Susan Omand is back in her favourite shorts (short films that is) and watches Dylan Sanford’s An Entanglement...
I’ve said before how I enjoy the artistry of short films, how they are often abstract performance pieces meant to evoke emotion rather than tell a story. Well, An Entanglement is different. It definitely has a story and oh wow does it tell it.
I don’t want to give away any spoilers, as the film is only 15 minutes long and you can watch it for yourself below, but the general gist is that a woman is approached in a diner by a man who tells her that her husband has paid him to murder her. He then offers her “the chance of a lifetime.”
As the story arc develops, it is pure Tales of the Unexpected and reminded me so much of the short dramas that played out in that series. The concept is simple but absolutely inspired, building over the course of the 15 minutes and it really suits the short film format as, to pad that single idea out any more would cause it to become convoluted and over-complicated. As it is, it is a vignette on ‘a Day in the Life’ of the assassin because, for me, he is the central character here, not the married couple.
The acting from Sean Bell as the assassin is outstanding!

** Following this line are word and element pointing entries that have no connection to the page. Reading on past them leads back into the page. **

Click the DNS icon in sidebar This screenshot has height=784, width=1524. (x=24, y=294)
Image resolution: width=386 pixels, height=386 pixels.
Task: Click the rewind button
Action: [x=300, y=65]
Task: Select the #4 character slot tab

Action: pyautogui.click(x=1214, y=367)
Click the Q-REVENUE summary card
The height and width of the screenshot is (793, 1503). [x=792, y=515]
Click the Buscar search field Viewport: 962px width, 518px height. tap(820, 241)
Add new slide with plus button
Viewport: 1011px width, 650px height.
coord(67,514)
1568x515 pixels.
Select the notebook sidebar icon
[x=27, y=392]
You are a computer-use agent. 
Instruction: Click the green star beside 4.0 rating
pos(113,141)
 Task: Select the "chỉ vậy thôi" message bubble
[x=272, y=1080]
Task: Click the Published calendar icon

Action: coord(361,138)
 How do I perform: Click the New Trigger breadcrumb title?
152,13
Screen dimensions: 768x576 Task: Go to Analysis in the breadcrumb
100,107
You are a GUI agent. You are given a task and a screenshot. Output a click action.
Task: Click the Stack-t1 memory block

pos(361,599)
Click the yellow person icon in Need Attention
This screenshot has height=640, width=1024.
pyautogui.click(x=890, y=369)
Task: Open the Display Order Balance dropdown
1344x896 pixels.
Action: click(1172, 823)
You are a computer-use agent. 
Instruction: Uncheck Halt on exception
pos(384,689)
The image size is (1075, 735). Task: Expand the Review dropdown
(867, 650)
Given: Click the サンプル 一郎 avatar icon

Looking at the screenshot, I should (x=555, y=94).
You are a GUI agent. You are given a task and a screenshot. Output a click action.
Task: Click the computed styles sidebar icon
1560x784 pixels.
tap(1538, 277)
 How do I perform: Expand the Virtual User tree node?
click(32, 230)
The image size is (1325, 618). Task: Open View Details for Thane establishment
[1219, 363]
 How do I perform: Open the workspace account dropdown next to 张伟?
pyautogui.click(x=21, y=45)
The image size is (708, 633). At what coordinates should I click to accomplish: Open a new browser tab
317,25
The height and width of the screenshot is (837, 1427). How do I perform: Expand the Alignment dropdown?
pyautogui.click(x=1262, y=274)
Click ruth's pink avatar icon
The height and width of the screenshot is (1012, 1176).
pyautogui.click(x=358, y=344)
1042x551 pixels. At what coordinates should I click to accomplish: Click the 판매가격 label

He gives what could be a very clichéd character an air of no-nonsense practicality, of just trying to make a buck and get the job done which, when coupled with the dark and subtle humour in Yancy Berns’ dialogue, makes the assassin superbly engaging and a character that I would love to see developed for a TV series.
However, all three of the characters are incredibly well developed in such a short time. I immediately got the feeling that the couple pretty much deserved the relationship they had. The woman, Violet, played by Shiri Appleby, came across well as vindictive rather than desperate, which is a fine line to tread, and the man, Rick, played by Gary Wolf, manages to be thoroughly dislikeable without doing anything wrong at all; other than taking a hit out on his wife that is. The chemistry between them is tangible, even though they are never on screen together, and they provide the perfect supporting cast.
The other thing I must mention is the “look” of the film. It’s easy to see that the director Dylan Sanford comes from a background in Art and Camera departments as his use of colour and framing of shots adds an old-school feel to the film. In fact the whole production of the film, complete with an atmospheric score by Lucas Putnam, oozes a classic quality that you wouldn’t expect from a fairly low budget short.
It’s very fitting that the song, performed by Amy Milan, over the enchanting credit sequence at the end is sung in French because this film had a definite continental feel about it, reminiscent of one of my favourite films, Man Bites Dog. Whether it’s the incredible concept, the wonderfully pragmatic characters, the carpet or the beautiful, beautiful cinematography that gives it that Gallic edge I don’t know but whatever it is, it works. If you haven’t watched any short films before, this is a fine place to start.